_Aufgabe a_
Auf wie viele Tage hat man sich laut dem Redeauszug zum Polizeigesetz geeinigt?

Aber jetzt plötzlich soll das alles nicht mehr gelten? - Liebe Kollegen, etwas mehr Fairness im Umgang mit den Gesetzentwürfen würde ich mir auch von Ihnen an der Stelle wünschen.
Ja, wir haben uns auf 74 Tage geeinigt. Dabei von Willkür zu sprechen, nehme ich als rhetorische Übertreibung zur Kenntnis. Sie wissen genauso gut wie ich, wie Kompromisse funktionieren. Wir haben auch mit Ihnen bei verschiedenen Gesetz
entwürfen über Stunden und Tage um Formulierungen gefeilscht. Das gehört nun mal dazu. Ob dann die Zahl 74, also zweimal 30 plus 14, ist oder zweimal 50 oder dreimal 10, ist letztlich eine Frage der Einordnung. Am Ende kommt niemand darum herum, in jedem Einzelfall die Verfassungsmäßigkeit des Grundrechtseingriffs im Gefahrenabwehrrecht sauber zu begründen. Genau diese Herausforderung wird immer bleiben.
Meine Damen und Herren, für die Landesregierung ist die Novellierung des Polizeigesetzes ein herausgehobenes gesetzliches Vorhaben. Insofern wurde die Neufassung auch für den Koalitionsvertrag vereinbart, und es wurden einige fachliche Vorgaben gemacht. Daraus ist unter äußerst engagierter Arbeit meines Ministeriums - dafür möchte ich mich an dieser Stelle herzlich bedanken - das nunmehr vorliegende umfangreiche Reformgesetz entstanden, das nicht nur die notwendigen Befugnisse und Maßnahmen zur Abwehr terroristischer Gefahren schafft, sondern auch weitere erforderliche Änderungen, die sich z. B. durch die Rechtsprechung des Bundesverfassungsgerichts zum BKA-Gesetz ergeben haben, aufgreift und umsetzt.

_Aufgabe b_
Ändere den Abschnitt der Auflistung, der mit ihrer ersten Zeile beginnt und mit der Zeile schließt, die "tap(812, 25)" enthält: Ersetze darin "Viewport" durch "Display" und gib nur diesen Abschnitt sonst unverändert wieder.

_Vorliegende Auflistung_

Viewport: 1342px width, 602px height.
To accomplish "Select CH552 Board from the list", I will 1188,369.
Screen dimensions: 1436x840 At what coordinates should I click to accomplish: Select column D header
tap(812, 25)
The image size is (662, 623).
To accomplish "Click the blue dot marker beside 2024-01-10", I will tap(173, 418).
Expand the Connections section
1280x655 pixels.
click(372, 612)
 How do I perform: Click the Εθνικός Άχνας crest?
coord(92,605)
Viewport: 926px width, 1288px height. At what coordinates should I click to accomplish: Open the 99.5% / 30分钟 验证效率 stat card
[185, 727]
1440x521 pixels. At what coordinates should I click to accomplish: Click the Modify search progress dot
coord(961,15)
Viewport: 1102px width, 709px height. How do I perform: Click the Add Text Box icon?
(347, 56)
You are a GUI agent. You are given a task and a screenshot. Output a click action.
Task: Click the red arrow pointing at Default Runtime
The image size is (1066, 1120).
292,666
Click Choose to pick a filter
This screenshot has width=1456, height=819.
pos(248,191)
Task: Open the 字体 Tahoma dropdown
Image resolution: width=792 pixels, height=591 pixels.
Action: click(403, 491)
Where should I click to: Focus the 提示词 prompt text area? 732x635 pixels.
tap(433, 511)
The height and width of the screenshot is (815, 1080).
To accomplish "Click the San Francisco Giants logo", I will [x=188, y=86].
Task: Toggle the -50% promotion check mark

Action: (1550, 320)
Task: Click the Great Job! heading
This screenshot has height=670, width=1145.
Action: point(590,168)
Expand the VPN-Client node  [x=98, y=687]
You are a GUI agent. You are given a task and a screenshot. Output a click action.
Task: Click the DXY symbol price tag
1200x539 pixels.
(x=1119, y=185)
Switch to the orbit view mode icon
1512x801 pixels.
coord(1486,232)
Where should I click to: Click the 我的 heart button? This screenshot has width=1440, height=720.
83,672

_Vollständige Lösung a_
Auf 74 Tage.

_Vollständige Lösung b_
Display: 1342px width, 602px height.
To accomplish "Select CH552 Board from the list", I will 1188,369.
Screen dimensions: 1436x840 At what coordinates should I click to accomplish: Select column D header
tap(812, 25)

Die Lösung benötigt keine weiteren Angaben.